Community Care Access Centre (CCAC) registered nurses are saying that poor working conditions and government cuts are having a negative impact on the quality of care for their patients.
The striking workers held a vigil, which was followed by a rally, outside of the Provincial Ministry of Labour in Toronto this morning. CCAC workers and supporters came from across the province and braved the frigid temperatures, some for more than four hours.
A press release from the Ontario Nurse’s Association identified the following issues with patient care:
• numerous referrals for the elderly into long-term care are no longer being accepted;
• secretarial staff are being forced to try to make critical health care decisions for our patients;
• our youth in schools are not receiving any mental health support and are being sent to their local emergency departments;
• palliative care patients are not receiving end-of-life care at home;
• many surgeries are being cancelled in our hospitals due to the lack of beds and ability to discharge patients with home care services in place;
• CCAC offices have been locked up and patients have not been able to access them;
• there are backlogs of hundreds of priority-needs patients requiring CCAC health professionals’ care.

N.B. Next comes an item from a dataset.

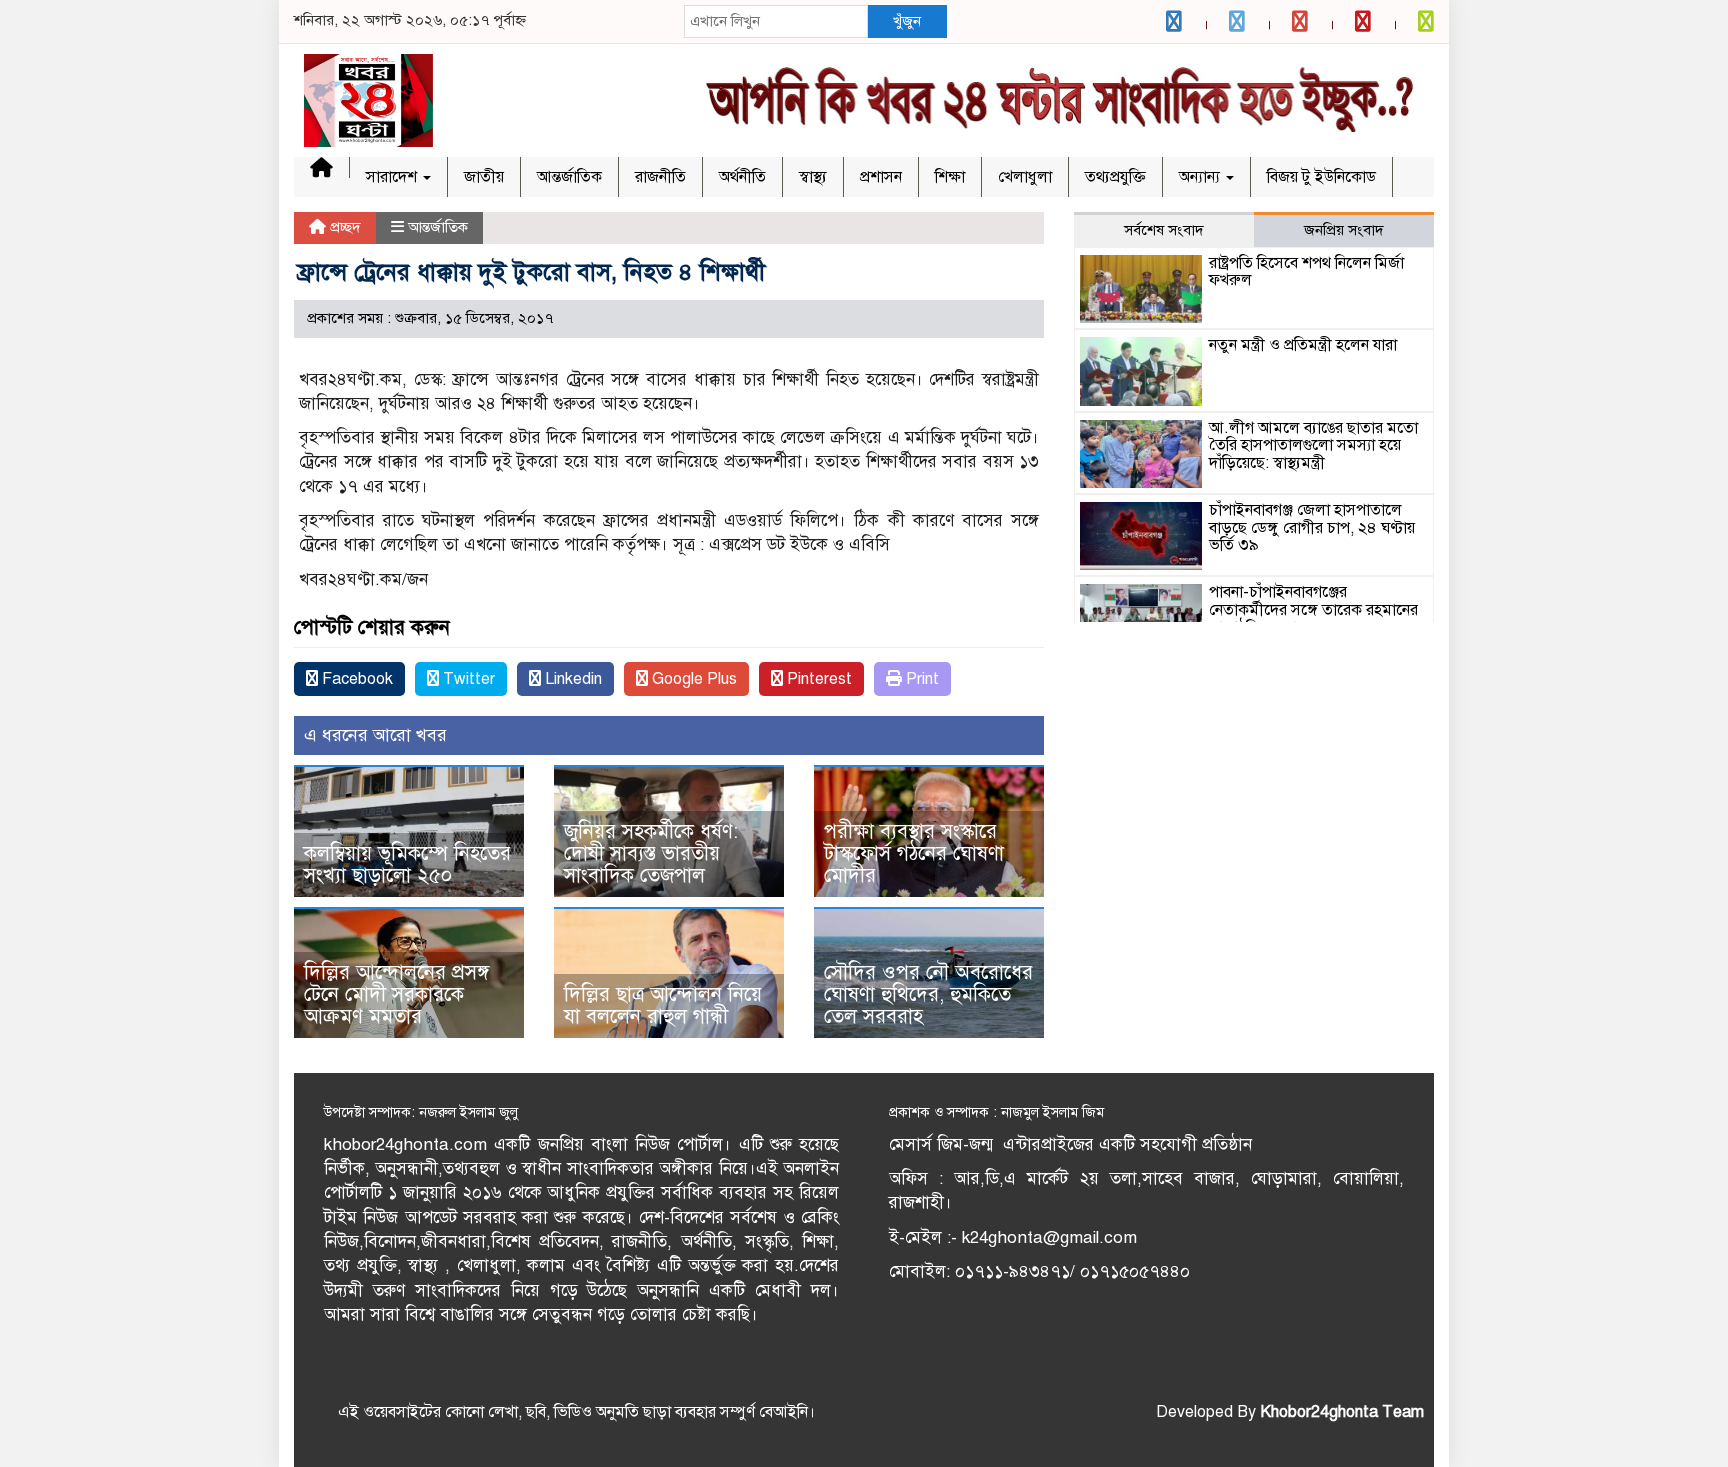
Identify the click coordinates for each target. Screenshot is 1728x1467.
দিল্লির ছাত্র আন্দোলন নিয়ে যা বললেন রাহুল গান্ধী (663, 1005)
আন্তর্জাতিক (569, 177)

“We want to bring to light all of these issues in community care. The big thing (for us) is to take from the top,” one of the organizers explained.
Although most nurses in Ontario are considered essential services, and are therefore prohibited from striking, CCAC nurses are not considered an essential service and do not have access to compulsory arbitration.
This means that the strike can continue indefinitely until one side gives in to the other’s demands or they reach a compromise, which can either happen at the bargaining table or at mutually agreed arbitration.
The 57,000 nurses that the province of Ontario deems “essential services” were awarded a 1.4 percent wage increase, less than half the rate of inflation, and the exact amount that the CCAC nurses are currently asking for.
CCAC nurses feel that they should have wage parity with other nurses in the province of Ontario, essential service designations notwithstanding.
“Funnily enough, the person that is negotiating on behalf of the Ontario Association of CCAC’s is the same person who negotiated on behalf of the hospitals and the long term care homes and they were all awarded one-point-four (percent wage increase),” the striker said.” So we can’t understand why they are not awarding that to us.”
“We’re hoping for a really positive outcome from today,” she said. “If not then…we could be back”.